PASSAGE -
****
Each of these events, in various ways, led to the Ukraine invasion. We have seen fundamental changes in how nation-states, critical infrastructure companies, and organizations have had to rethink their approach to cyber security. As we face the ramifications of the latest invasion of Ukraine, we have seen how conflicts have evolved to be fought on five fronts:

  1. Land
  2. Sea
  3. Air
  4. Economic
  5. Cyber

Last year, I spent as much time in eastern Europe as I did in the United States. I was primarily working with the U.S. Cyber Command, Mandiant, and other strategic security partners to enhance the cyber readiness of our allied aligned nations. Coming from the States, we need to remember the relative size and resources available to these nations to wage any type of warfare and how interdependent they are on each other for mutual protection.

The nations of eastern Europe range from the size of mid-sized U.S. cities to some of our smaller states. They have populations that are often under 3 to 5 million people, and their militaries are often the size of U.S. police forces. Combined, the nations bordering Russia are only about the size of the eastern seaboard of the U.S. and have less than a third of the population. They are willing to fight, but we should understand that we are referring to dozens of governments, infrastructure models, military capabilities, and degrees of cyber readiness.
****
AVAILABLE DATA -
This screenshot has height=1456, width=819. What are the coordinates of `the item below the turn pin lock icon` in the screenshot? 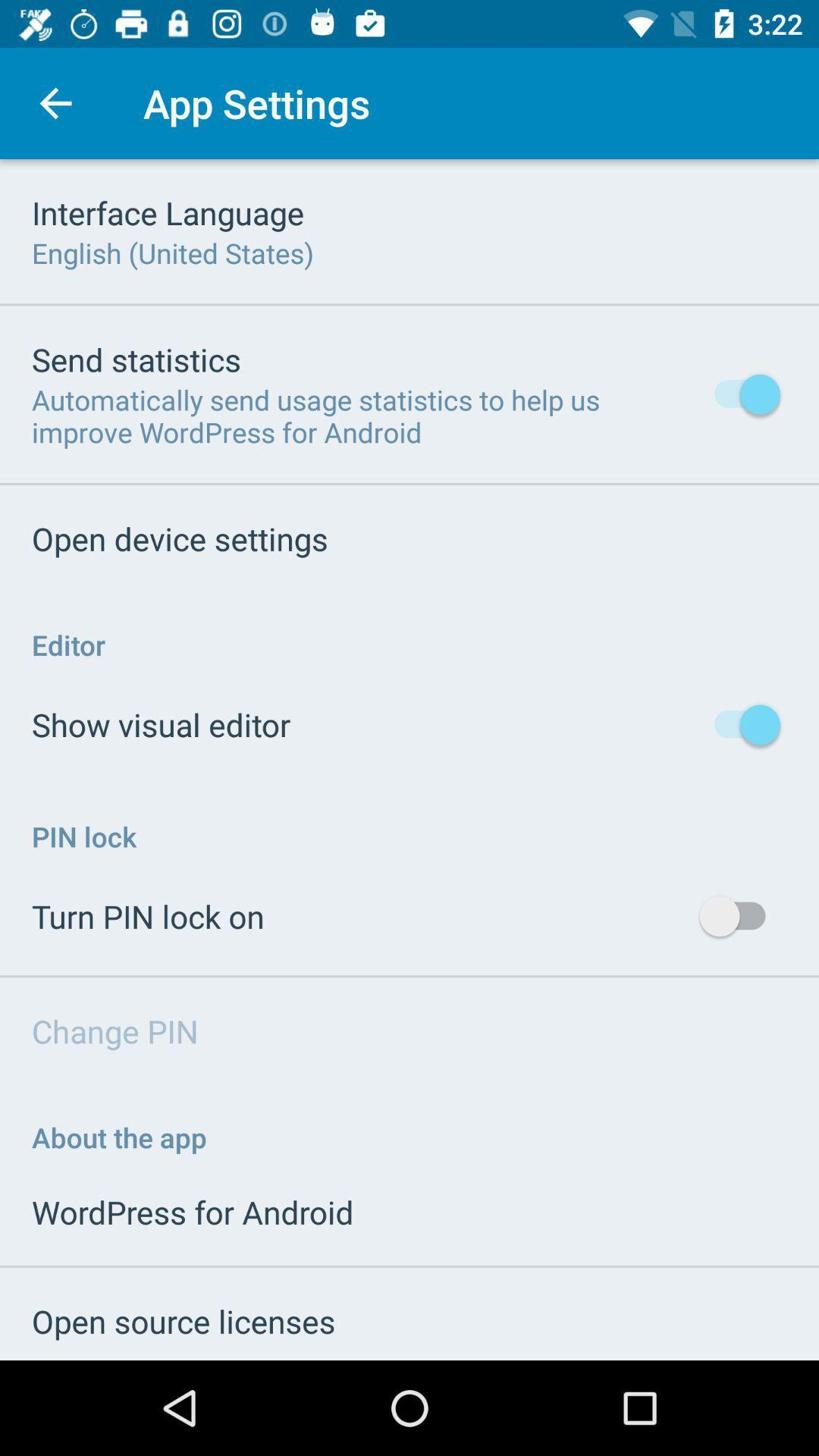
****
PROBLEMS AND TASKS -
a. Repeat the stretch of the cyber readiness passage from "Each of these" through "for mutual protection." word for word.
b. In the cyber readiness passage, how large are the militaries of the eastern European nations often said to be?
c. Go on with the cyber readiness passage from the point where it stops.

TASK-BY-TASK RESULTS -
a.
Each of these events, in various ways, led to the Ukraine invasion. We have seen fundamental changes in how nation-states, critical infrastructure companies, and organizations have had to rethink their approach to cyber security. As we face the ramifications of the latest invasion of Ukraine, we have seen how conflicts have evolved to be fought on five fronts:

  1. Land
  2. Sea
  3. Air
  4. Economic
  5. Cyber

Last year, I spent as much time in eastern Europe as I did in the United States. I was primarily working with the U.S. Cyber Command, Mandiant, and other strategic security partners to enhance the cyber readiness of our allied aligned nations. Coming from the States, we need to remember the relative size and resources available to these nations to wage any type of warfare and how interdependent they are on each other for mutual protection.

b. They are often the size of U.S. police forces.

c.
When we think about the nation-state and cybercrime threat actors the nations bordering Russia are facing, they tend to focus on four target areas:

  1. Critical Infrastructure
  2. Military Capabilities
  3. Intelligence/Intellectual Property Theft
  4. Financial Extortion/Benefits

The war in Ukraine is more focused on the first three items on this list. I wanted to share my thoughts and observations about how the U.S. Cyber Command, NATO, the EU, allied nations, Mandiant, and SimSpace are helping countries bordering this conflict improve their cyber security readiness.

  • Threat Actors - It is not just the Russians. Iran is also very active in attacking these nations. I have observed that Russia is attacking about half of these bordering nations, and Iran is attacking the other half. These threat actors ran trial attacks to reduce critical infrastructure (rail, power, water, military) and operational capabilities before the war. Those attacks have increased dramatically in the past year. The only good news is it does provide a roadmap for what needs to be improved and how to identify weaknesses in security postures.
  • A “Hunt Forward” Mindset - “Hunt forward” is defined as a proactive mindset to cyber security. It involves looking ahead to anticipate and prepare for emerging threats before they occur. This includes analyzing current trends and implementing strategies to ensure that a system or network is adequately designed and protected against future security breaches and attacks. Hunt forward also includes developing plans to detect, contain, and respond quickly should an attack occur. We are seeing the U.S. Cyber Command send “hunt forward” teams into these nations to help them up-level their cyber training and cyber security infrastructure to modernize these environments and increase operational compatibilities.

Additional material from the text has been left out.